Outsourced Network Monitoring: Week-One Checklist

OUTSOURCED NETWORK MONITORING: WEEK-ONE CHECKLIST | ITcare

A network that has been stable for three years is not one we trust yet. Stable often just means nobody has touched the part that is quietly broken.

When we take over monitoring for a new ISP, data center, hosting provider, or WISP, the first week is not about lighting up dashboards. It is about finding the failures that have not happened yet.

Some of what we actually check:

Management plane exposure. SSH and SNMP reachable from the public internet, no VTY ACLs, no control plane policing. Everything works fine right up until it very much does not.

BGP, but not whether the sessions are up. We look at the policies. Are inbound prefixes from peers and customers actually filtered, or is the session accepting whatever shows up? Is there a max-prefix limit on every eBGP session? Do the outbound policies announce only what they should, or is the network one missing filter away from leaking transit between two providers? We check it against MANRS as a baseline, because most setups follow it on paper and not in the config.

NTP. Boring, ignored, and the reason half of incident timelines are useless.
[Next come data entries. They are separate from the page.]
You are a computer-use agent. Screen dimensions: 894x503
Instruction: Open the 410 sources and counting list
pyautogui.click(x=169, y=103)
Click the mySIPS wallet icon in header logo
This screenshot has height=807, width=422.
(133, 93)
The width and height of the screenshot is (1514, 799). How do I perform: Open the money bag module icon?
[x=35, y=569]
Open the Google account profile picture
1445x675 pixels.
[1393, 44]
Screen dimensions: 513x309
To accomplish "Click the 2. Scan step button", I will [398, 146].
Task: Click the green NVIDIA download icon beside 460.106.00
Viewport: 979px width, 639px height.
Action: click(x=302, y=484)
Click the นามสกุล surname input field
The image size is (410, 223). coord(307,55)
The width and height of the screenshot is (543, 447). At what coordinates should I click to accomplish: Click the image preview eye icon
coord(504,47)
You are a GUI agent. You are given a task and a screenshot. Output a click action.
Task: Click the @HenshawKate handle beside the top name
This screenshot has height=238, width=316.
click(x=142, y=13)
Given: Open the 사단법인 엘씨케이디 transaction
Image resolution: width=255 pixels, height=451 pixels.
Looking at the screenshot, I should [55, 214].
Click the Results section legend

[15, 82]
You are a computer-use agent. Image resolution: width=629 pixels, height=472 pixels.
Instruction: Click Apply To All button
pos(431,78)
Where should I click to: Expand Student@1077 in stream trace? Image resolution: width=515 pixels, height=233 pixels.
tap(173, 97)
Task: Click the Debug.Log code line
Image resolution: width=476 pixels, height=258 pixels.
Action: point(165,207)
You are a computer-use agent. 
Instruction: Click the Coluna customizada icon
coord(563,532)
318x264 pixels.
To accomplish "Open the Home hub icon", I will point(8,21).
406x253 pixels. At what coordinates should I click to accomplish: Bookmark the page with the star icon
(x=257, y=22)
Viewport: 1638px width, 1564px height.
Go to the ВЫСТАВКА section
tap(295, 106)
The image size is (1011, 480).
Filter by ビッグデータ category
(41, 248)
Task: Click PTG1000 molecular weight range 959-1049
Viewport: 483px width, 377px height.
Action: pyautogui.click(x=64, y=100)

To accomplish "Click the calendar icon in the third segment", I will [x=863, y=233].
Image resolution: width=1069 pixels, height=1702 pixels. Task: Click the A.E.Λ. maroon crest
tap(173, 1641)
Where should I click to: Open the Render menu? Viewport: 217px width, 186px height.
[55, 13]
If the edge routers and the syslog server disagree on what time it is, every correlation made during an outage is fiction.

Config backups. When was the last one, and does running-config still match startup-config? A box that has not rebooted in two years often will not survive the next reboot.

Redundancy that only exists on paper. Two upstreams is not redundancy if the failover was never tested. We check whether the upstream paths are actually set up to fail over on their own, whether there is internal path diversity through the route reflectors and alternate paths across the network, and whether those alternate paths are genuinely alive and able to carry traffic, not waiting on someone to trigger the switch by hand.

Optical health. DOM readings on every uplink. Marginal transceivers throw CRC errors long before they fail outright, and the errors get blamed on everything except the optic. For WISPs we go further and check whether the wireless links are actually monitored: RSSI, SNR, modulation rate, retransmits, and capacity headroom, so signal degradation is caught as a trend, before it becomes a customer-down ticket.

None of this shows up as red on a status page. That is the point. By the end of the first week we are not monitoring a network. We understand how it breaks.